Scientists are trying to understand why people like Zarpour experience this side effect. There are some clues: Semaglutide belongs to a class of drugs called glucagon-like peptide 1 receptor agonists that mimic a hormone in our body that makes us feel full. Semaglutide helps control insulin and blood sugar levels, and may also affect the areas of the brain that regulate our desire for food, said Dr. Janice Jin Hwang, division chief of endocrinology and metabolism at the University of North Carolina School of Medicine. Some people taking Ozempic have reported feeling less aroused or, in some cases, even disgusted with the foods they once enjoyed. It’s unclear why that reaction may extend to alcohol.
Nearly all of the existing research on GLP-1 receptor agonists and alcohol over the past decade has been conducted in animals and with compounds similar to, but not identical to, semaglutide. Rats, mice and monkeys given GLP-1 receptor agonists have been shown to consume less alcohol and have less cravings for it than those not given the medication. (Animal studies with these chemicals and drugs such as nicotine, opioids and cocaine have reported similar findings.)

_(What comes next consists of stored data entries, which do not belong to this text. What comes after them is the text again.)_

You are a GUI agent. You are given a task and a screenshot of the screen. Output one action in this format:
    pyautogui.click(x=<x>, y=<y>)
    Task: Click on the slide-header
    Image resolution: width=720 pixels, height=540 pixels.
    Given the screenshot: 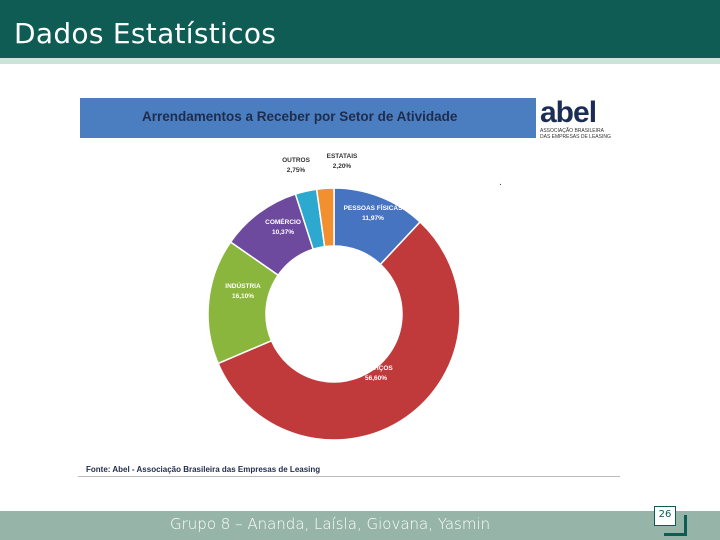 What is the action you would take?
    pyautogui.click(x=360, y=29)
    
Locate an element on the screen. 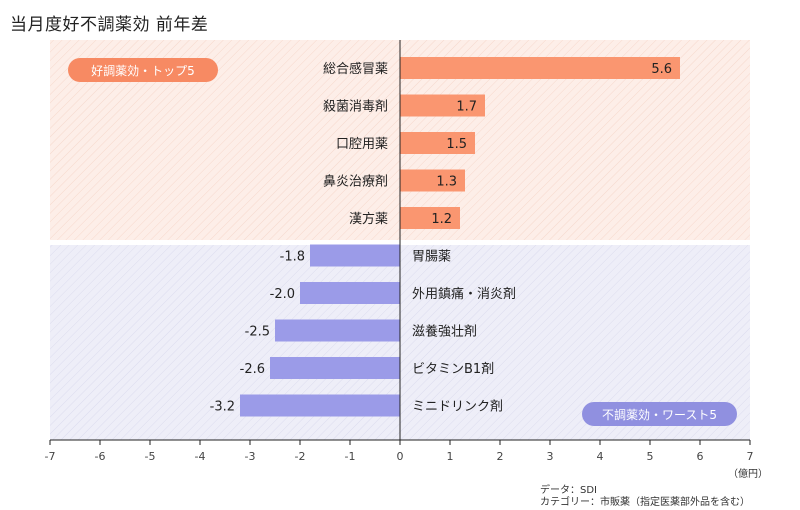 Image resolution: width=800 pixels, height=510 pixels. badge-worst5-label: 不調薬効・ワースト5 is located at coordinates (660, 414).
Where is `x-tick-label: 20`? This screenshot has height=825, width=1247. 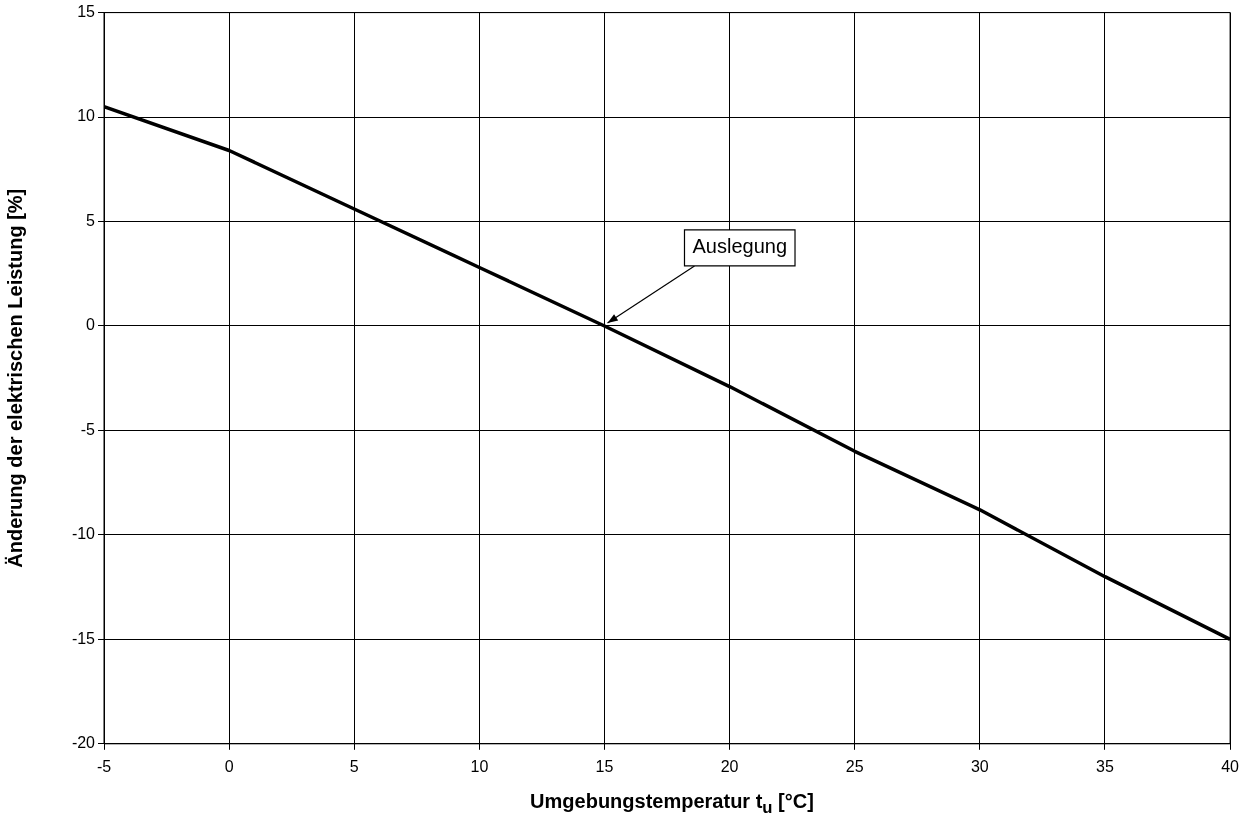 x-tick-label: 20 is located at coordinates (730, 766).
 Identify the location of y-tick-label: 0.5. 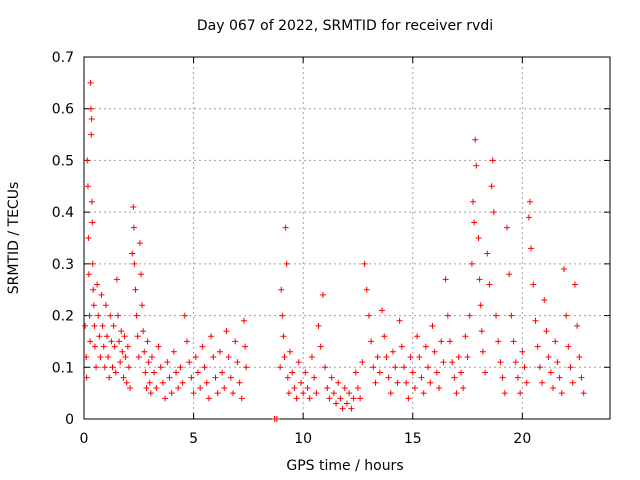
(63, 161).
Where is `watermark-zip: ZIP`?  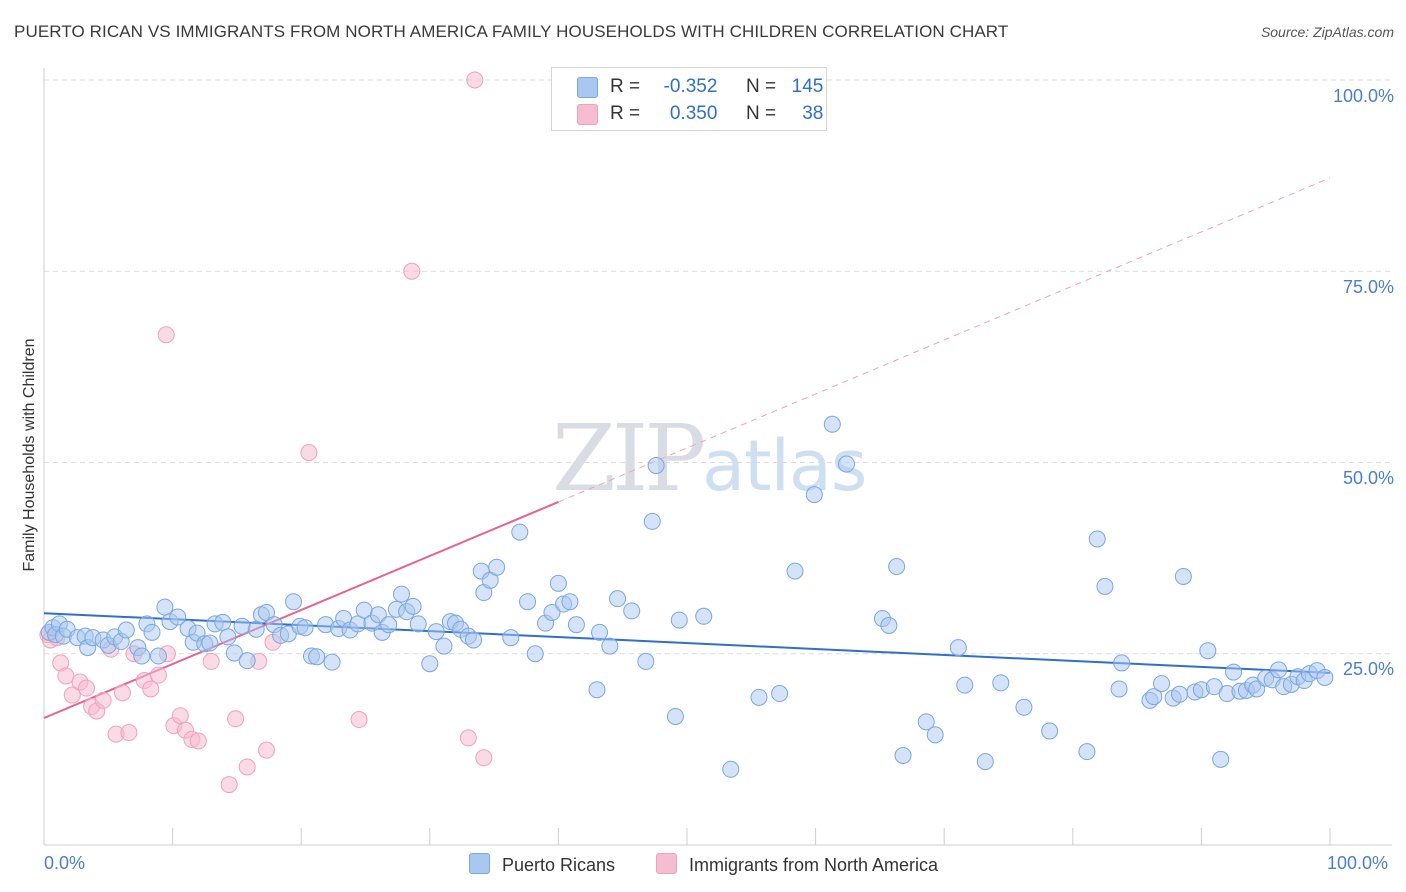 watermark-zip: ZIP is located at coordinates (629, 458).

However, findings from animal research often don’t translate directly to humans, said Christian Hendershot, an associate professor of psychiatry at the UNC School of Medicine, who studies whether semaglutide might affect how much people with alcohol use disorder drink. But when patient anecdotes match animal data, “that’s a signal that you’re onto something,” he said.

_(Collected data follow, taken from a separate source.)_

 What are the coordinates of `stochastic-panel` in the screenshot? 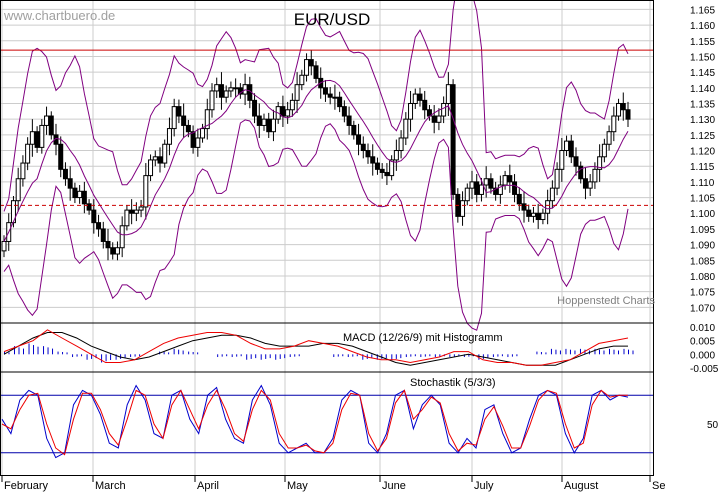 It's located at (326, 422).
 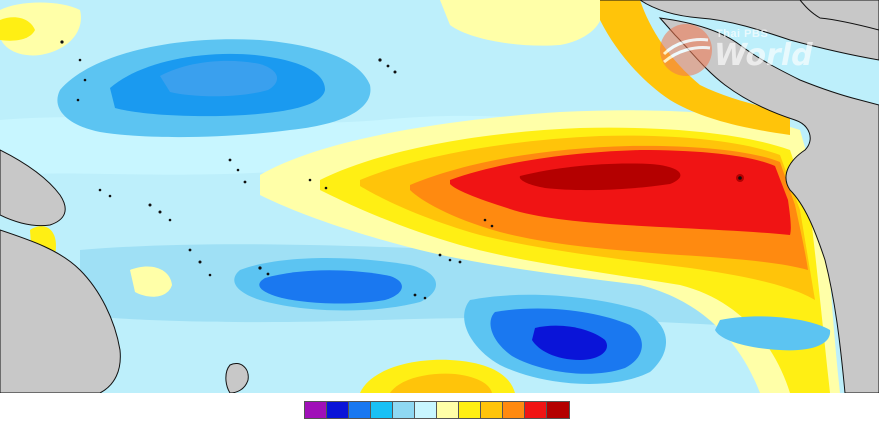 I want to click on caribbean-land, so click(x=839, y=16).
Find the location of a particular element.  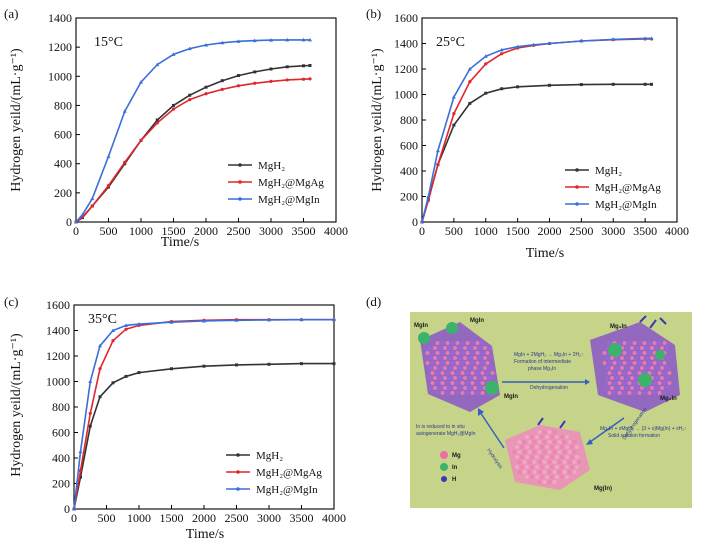

h2-molecules is located at coordinates (602, 372).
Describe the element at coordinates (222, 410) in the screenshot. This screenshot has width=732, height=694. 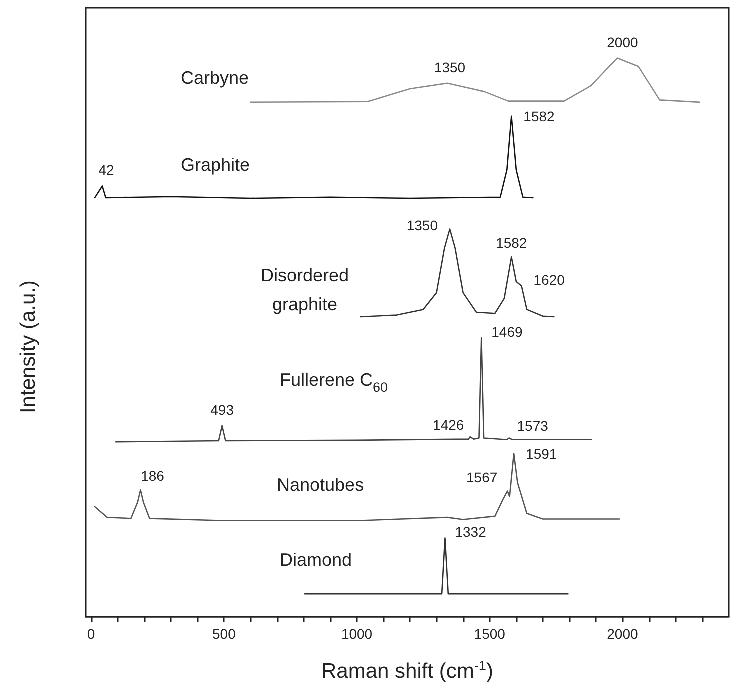
I see `annotation: 493` at that location.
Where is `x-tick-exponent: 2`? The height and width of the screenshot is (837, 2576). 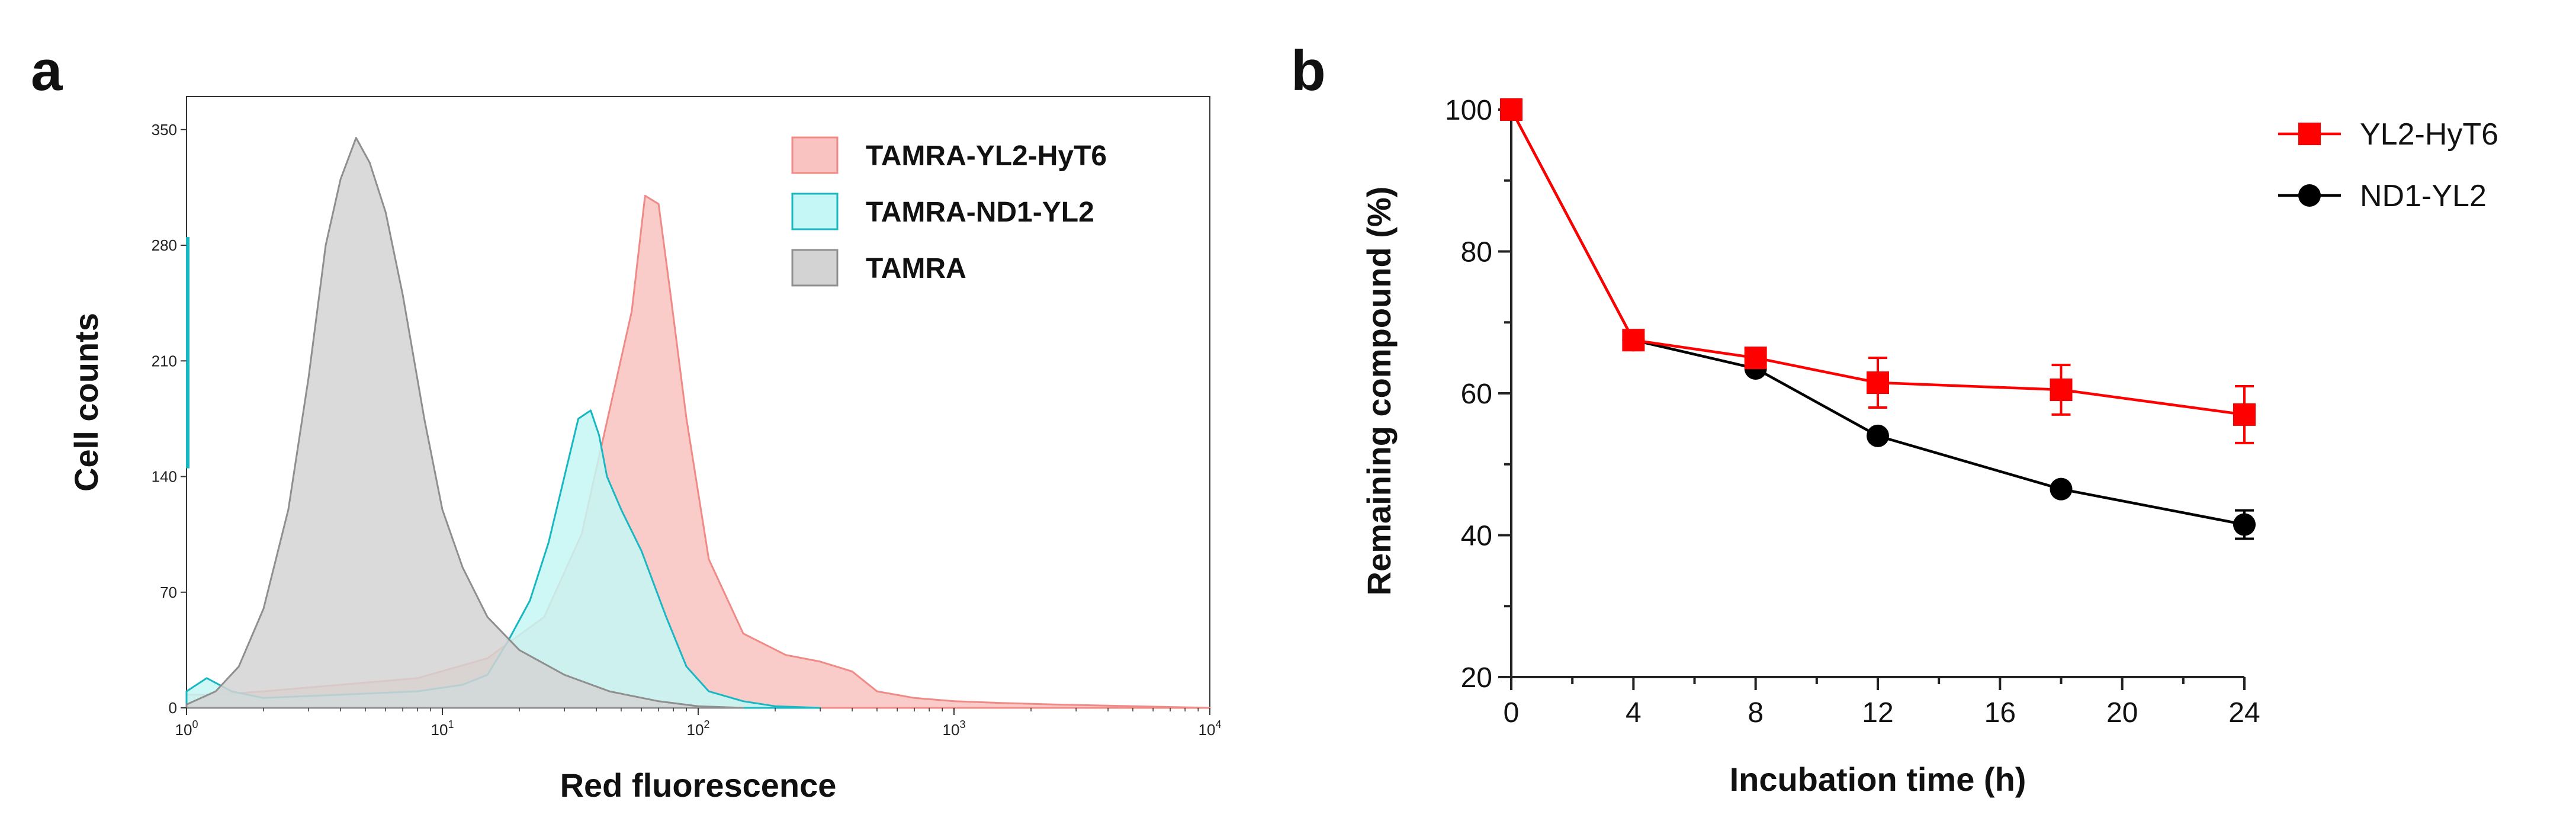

Some human studies of alcohol and drugs like Ozempic are underway. Researchers in Denmark (some of whom previously received research funding from Novo Nordisk, the company that produces Ozempic) recently published the results of a clinical trial testing another GLP-1 receptor agonist in patients with an alcohol use disorder. The study involved nearly 130 people and examined whether those who received the compound, in addition to cognitive behavioral therapy, drank less than those who received a placebo and therapy.
Both groups showed a decrease in alcohol consumption, but patients diagnosed with obesity who were treated with the GLP-1 compound and therapy drastically reduced the amount they drank, compared to those who received just the placebo and therapy.
The researchers also examined brain scans of some participants to see what would happen if they looked at pictures of alcohol; in those taking the GLP-1 compound, “the brain regions involved in addiction lit up to a much lesser degree,” said Anders Fink-Jensen, a professor of psychiatry at the University of Copenhagen and a co-author of the study. study . More research is needed to determine how drugs like Ozempic affect alcohol consumption, but scientists say they are encouraged by the findings so far.
“There’s a really great need for new treatments for substance use disorders,” Hendershot said.
Until there is more definitive scientific guidance, people taking Ozempic will continue to navigate the sometimes unexpected ways the drug affects them. Even some people who drank moderately before taking Ozempic find themselves avoiding alcohol. J. Paul Grayson, a 73-year-old in Clayton, Oklahoma, used to keep a six-pack of beer in the back of his refrigerator. But three months after going on Ozempic, he stopped buying alcohol except when he went out to eat. He used to have two beers with dinner — one when he first sat down, one halfway through his meal — but now, he said, he can barely swallow the first.
He had expected his eating habits to change once he started taking the medication — he became less interested in fatty, sugary foods and found himself eating smaller meals — but he hadn’t expected the aversion to alcohol.
“That’s what surprised me,” he said. “It makes you want to do all the things doctors have told you all your life.”